__Directions__
Below you will find a set of lines. Repeat them all exactly.

__Task data__
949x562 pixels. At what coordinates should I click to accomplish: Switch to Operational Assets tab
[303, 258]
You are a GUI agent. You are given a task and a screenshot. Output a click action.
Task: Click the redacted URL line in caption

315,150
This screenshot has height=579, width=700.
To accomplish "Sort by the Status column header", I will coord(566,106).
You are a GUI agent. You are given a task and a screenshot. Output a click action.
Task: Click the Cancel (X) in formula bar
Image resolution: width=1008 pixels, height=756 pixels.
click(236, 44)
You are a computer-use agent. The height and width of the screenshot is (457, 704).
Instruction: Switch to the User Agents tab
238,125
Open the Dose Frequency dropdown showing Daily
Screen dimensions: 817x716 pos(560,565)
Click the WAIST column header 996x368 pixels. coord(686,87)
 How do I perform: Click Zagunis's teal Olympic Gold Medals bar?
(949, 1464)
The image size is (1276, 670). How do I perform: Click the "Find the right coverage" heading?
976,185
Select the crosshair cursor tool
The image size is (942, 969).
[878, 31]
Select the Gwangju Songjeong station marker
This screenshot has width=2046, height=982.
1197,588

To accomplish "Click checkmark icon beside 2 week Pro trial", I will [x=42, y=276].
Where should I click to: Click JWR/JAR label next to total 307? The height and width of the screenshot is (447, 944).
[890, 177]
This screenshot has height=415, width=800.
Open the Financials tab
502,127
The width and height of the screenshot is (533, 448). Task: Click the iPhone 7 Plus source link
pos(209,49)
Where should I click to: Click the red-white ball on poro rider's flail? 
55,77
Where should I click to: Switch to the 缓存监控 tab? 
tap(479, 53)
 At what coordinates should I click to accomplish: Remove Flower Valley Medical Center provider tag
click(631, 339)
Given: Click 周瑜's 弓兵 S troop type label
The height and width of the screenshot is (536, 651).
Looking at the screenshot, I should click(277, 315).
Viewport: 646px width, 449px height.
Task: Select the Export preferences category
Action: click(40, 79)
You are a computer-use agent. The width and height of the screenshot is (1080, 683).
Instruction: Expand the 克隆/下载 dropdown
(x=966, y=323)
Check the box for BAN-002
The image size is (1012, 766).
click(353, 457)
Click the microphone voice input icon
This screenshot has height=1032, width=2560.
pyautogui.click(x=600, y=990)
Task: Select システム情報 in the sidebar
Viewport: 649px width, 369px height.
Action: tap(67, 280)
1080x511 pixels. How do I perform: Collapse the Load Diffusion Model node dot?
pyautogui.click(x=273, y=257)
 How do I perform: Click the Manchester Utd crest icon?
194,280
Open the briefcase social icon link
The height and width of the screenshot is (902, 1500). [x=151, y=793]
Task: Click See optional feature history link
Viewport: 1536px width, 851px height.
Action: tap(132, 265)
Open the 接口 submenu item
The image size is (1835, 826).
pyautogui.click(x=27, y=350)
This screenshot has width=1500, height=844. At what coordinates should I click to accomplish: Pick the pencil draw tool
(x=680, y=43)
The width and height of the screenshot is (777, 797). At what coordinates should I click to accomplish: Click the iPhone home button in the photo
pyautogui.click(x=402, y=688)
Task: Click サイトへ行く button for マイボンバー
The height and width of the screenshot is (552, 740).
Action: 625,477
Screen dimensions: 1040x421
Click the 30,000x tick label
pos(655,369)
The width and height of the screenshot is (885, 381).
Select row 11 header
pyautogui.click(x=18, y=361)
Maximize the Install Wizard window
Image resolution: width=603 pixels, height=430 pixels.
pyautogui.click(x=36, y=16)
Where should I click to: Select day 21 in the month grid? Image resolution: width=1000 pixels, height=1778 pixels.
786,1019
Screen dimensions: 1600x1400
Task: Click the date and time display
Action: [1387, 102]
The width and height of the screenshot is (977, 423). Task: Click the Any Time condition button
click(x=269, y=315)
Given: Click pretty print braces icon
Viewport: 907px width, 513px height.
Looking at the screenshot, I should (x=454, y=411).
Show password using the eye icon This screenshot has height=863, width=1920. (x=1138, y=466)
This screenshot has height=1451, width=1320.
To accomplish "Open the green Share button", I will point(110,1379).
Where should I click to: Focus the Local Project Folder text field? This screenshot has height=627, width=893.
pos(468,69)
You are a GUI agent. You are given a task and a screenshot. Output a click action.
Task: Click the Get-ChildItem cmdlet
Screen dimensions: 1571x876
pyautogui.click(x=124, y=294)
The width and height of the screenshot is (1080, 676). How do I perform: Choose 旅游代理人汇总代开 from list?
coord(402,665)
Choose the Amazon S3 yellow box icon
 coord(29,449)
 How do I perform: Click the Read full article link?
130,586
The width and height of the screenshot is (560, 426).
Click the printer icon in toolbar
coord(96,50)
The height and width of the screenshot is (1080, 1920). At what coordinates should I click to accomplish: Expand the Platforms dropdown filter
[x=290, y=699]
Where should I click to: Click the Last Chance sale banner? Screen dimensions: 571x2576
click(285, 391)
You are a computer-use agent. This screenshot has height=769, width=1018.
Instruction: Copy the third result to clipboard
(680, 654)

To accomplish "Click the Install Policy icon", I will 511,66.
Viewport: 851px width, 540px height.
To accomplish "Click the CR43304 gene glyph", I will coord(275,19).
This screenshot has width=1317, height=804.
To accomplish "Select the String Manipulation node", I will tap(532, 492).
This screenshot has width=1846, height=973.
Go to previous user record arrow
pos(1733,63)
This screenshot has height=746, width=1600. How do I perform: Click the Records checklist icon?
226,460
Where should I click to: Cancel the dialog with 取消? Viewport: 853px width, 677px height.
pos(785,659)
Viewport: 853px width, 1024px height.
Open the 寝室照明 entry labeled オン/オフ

__Reply__
949x562 pixels. At what coordinates should I click to accomplish: Switch to Operational Assets tab
[303, 258]
You are a GUI agent. You are given a task and a screenshot. Output a click action.
Task: Click the redacted URL line in caption

315,150
This screenshot has height=579, width=700.
To accomplish "Sort by the Status column header", I will coord(566,106).
You are a GUI agent. You are given a task and a screenshot. Output a click action.
Task: Click the Cancel (X) in formula bar
Image resolution: width=1008 pixels, height=756 pixels.
click(236, 44)
You are a computer-use agent. The height and width of the screenshot is (457, 704).
Instruction: Switch to the User Agents tab
238,125
Open the Dose Frequency dropdown showing Daily
Screen dimensions: 817x716 pos(560,565)
Click the WAIST column header 996x368 pixels. coord(686,87)
 How do I perform: Click Zagunis's teal Olympic Gold Medals bar?
(949, 1464)
The image size is (1276, 670). How do I perform: Click the "Find the right coverage" heading?
976,185
Select the crosshair cursor tool
The image size is (942, 969).
[878, 31]
Select the Gwangju Songjeong station marker
This screenshot has width=2046, height=982.
1197,588

To accomplish "Click checkmark icon beside 2 week Pro trial", I will [x=42, y=276].
Where should I click to: Click JWR/JAR label next to total 307? The height and width of the screenshot is (447, 944).
[890, 177]
This screenshot has height=415, width=800.
Open the Financials tab
502,127
The width and height of the screenshot is (533, 448). Task: Click the iPhone 7 Plus source link
pos(209,49)
Where should I click to: Click the red-white ball on poro rider's flail? 
55,77
Where should I click to: Switch to the 缓存监控 tab? 
tap(479, 53)
 At what coordinates should I click to accomplish: Remove Flower Valley Medical Center provider tag
click(631, 339)
Given: Click 周瑜's 弓兵 S troop type label
The height and width of the screenshot is (536, 651).
Looking at the screenshot, I should click(277, 315).
Viewport: 646px width, 449px height.
Task: Select the Export preferences category
Action: click(40, 79)
You are a computer-use agent. The width and height of the screenshot is (1080, 683).
Instruction: Expand the 克隆/下载 dropdown
(x=966, y=323)
Check the box for BAN-002
The image size is (1012, 766).
click(353, 457)
Click the microphone voice input icon
This screenshot has height=1032, width=2560.
pyautogui.click(x=600, y=990)
Task: Select システム情報 in the sidebar
Viewport: 649px width, 369px height.
Action: tap(67, 280)
1080x511 pixels. How do I perform: Collapse the Load Diffusion Model node dot?
pyautogui.click(x=273, y=257)
 How do I perform: Click the Manchester Utd crest icon?
194,280
Open the briefcase social icon link
The height and width of the screenshot is (902, 1500). [x=151, y=793]
Task: Click See optional feature history link
Viewport: 1536px width, 851px height.
Action: tap(132, 265)
Open the 接口 submenu item
The image size is (1835, 826).
pyautogui.click(x=27, y=350)
This screenshot has width=1500, height=844. At what coordinates should I click to accomplish: Pick the pencil draw tool
(x=680, y=43)
The width and height of the screenshot is (777, 797). At what coordinates should I click to accomplish: Click the iPhone home button in the photo
pyautogui.click(x=402, y=688)
Task: Click サイトへ行く button for マイボンバー
The height and width of the screenshot is (552, 740).
Action: 625,477
Screen dimensions: 1040x421
Click the 30,000x tick label
pos(655,369)
The width and height of the screenshot is (885, 381).
Select row 11 header
pyautogui.click(x=18, y=361)
Maximize the Install Wizard window
Image resolution: width=603 pixels, height=430 pixels.
pyautogui.click(x=36, y=16)
Where should I click to: Select day 21 in the month grid? Image resolution: width=1000 pixels, height=1778 pixels.
786,1019
Screen dimensions: 1600x1400
Task: Click the date and time display
Action: [1387, 102]
The width and height of the screenshot is (977, 423). Task: Click the Any Time condition button
click(x=269, y=315)
Given: Click pretty print braces icon
Viewport: 907px width, 513px height.
Looking at the screenshot, I should (x=454, y=411).
Show password using the eye icon This screenshot has height=863, width=1920. (x=1138, y=466)
This screenshot has height=1451, width=1320.
To accomplish "Open the green Share button", I will point(110,1379).
Where should I click to: Focus the Local Project Folder text field? This screenshot has height=627, width=893.
pos(468,69)
You are a GUI agent. You are given a task and a screenshot. Output a click action.
Task: Click the Get-ChildItem cmdlet
Screen dimensions: 1571x876
pyautogui.click(x=124, y=294)
The width and height of the screenshot is (1080, 676). How do I perform: Choose 旅游代理人汇总代开 from list?
coord(402,665)
Choose the Amazon S3 yellow box icon
 coord(29,449)
 How do I perform: Click the Read full article link?
130,586
The width and height of the screenshot is (560, 426).
Click the printer icon in toolbar
coord(96,50)
The height and width of the screenshot is (1080, 1920). At what coordinates should I click to accomplish: Expand the Platforms dropdown filter
[x=290, y=699]
Where should I click to: Click the Last Chance sale banner? Screen dimensions: 571x2576
click(285, 391)
You are a computer-use agent. This screenshot has height=769, width=1018.
Instruction: Copy the third result to clipboard
(680, 654)

To accomplish "Click the Install Policy icon", I will 511,66.
Viewport: 851px width, 540px height.
To accomplish "Click the CR43304 gene glyph", I will coord(275,19).
This screenshot has width=1317, height=804.
To accomplish "Select the String Manipulation node", I will tap(532, 492).
This screenshot has width=1846, height=973.
Go to previous user record arrow
pos(1733,63)
This screenshot has height=746, width=1600. How do I perform: Click the Records checklist icon?
226,460
Where should I click to: Cancel the dialog with 取消? Viewport: 853px width, 677px height.
pos(785,659)
Viewport: 853px width, 1024px height.
Open the 寝室照明 entry labeled オン/オフ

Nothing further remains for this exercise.